_DESCRIPTION OF THE TASK_
Each record must appear in the answer exactly as it does in the data.

-- DATA EXTRACTS follows --

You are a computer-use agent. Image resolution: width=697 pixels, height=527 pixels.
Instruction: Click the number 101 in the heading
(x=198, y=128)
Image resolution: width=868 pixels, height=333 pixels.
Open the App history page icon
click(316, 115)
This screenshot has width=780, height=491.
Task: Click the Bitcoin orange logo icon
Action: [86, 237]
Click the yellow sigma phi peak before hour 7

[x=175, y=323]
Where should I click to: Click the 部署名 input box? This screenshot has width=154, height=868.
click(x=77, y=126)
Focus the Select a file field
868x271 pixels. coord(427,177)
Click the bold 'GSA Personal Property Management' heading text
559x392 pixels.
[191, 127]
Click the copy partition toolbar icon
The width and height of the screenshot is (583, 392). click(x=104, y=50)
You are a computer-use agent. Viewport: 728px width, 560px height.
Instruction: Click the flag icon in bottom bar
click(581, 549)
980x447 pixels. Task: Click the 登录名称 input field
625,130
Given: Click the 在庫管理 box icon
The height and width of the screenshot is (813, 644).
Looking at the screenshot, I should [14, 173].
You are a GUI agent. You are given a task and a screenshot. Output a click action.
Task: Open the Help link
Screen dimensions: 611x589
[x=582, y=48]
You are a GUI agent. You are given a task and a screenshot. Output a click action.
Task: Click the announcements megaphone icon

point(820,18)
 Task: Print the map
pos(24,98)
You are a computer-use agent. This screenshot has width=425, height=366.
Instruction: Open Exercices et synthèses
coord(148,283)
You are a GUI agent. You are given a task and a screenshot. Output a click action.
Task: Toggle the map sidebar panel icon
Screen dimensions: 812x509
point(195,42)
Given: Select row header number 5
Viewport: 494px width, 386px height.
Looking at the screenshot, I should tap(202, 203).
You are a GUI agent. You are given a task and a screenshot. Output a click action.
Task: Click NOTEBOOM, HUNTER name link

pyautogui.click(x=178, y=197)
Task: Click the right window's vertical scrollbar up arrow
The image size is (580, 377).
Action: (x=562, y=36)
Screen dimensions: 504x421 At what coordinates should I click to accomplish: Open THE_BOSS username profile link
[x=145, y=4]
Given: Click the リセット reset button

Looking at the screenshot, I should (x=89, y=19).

-- DATA EXTRACTS concluded --

_WRITTEN RESPONSE_
You are a computer-use agent. Image resolution: width=697 pixels, height=527 pixels.
Instruction: Click the number 101 in the heading
(x=198, y=128)
Image resolution: width=868 pixels, height=333 pixels.
Open the App history page icon
click(316, 115)
This screenshot has width=780, height=491.
Task: Click the Bitcoin orange logo icon
Action: [86, 237]
Click the yellow sigma phi peak before hour 7

[x=175, y=323]
Where should I click to: Click the 部署名 input box? This screenshot has width=154, height=868.
click(x=77, y=126)
Focus the Select a file field
868x271 pixels. coord(427,177)
Click the bold 'GSA Personal Property Management' heading text
559x392 pixels.
[191, 127]
Click the copy partition toolbar icon
The width and height of the screenshot is (583, 392). click(x=104, y=50)
You are a computer-use agent. Viewport: 728px width, 560px height.
Instruction: Click the flag icon in bottom bar
click(581, 549)
980x447 pixels. Task: Click the 登录名称 input field
625,130
Given: Click the 在庫管理 box icon
The height and width of the screenshot is (813, 644).
Looking at the screenshot, I should [14, 173].
You are a GUI agent. You are given a task and a screenshot. Output a click action.
Task: Open the Help link
Screen dimensions: 611x589
[x=582, y=48]
You are a GUI agent. You are given a task and a screenshot. Output a click action.
Task: Click the announcements megaphone icon

point(820,18)
 Task: Print the map
pos(24,98)
You are a computer-use agent. This screenshot has width=425, height=366.
Instruction: Open Exercices et synthèses
coord(148,283)
You are a GUI agent. You are given a task and a screenshot. Output a click action.
Task: Toggle the map sidebar panel icon
Screen dimensions: 812x509
point(195,42)
Given: Select row header number 5
Viewport: 494px width, 386px height.
Looking at the screenshot, I should tap(202, 203).
You are a GUI agent. You are given a task and a screenshot. Output a click action.
Task: Click NOTEBOOM, HUNTER name link

pyautogui.click(x=178, y=197)
Task: Click the right window's vertical scrollbar up arrow
The image size is (580, 377).
Action: (x=562, y=36)
Screen dimensions: 504x421 At what coordinates should I click to accomplish: Open THE_BOSS username profile link
[x=145, y=4]
Given: Click the リセット reset button

Looking at the screenshot, I should (x=89, y=19).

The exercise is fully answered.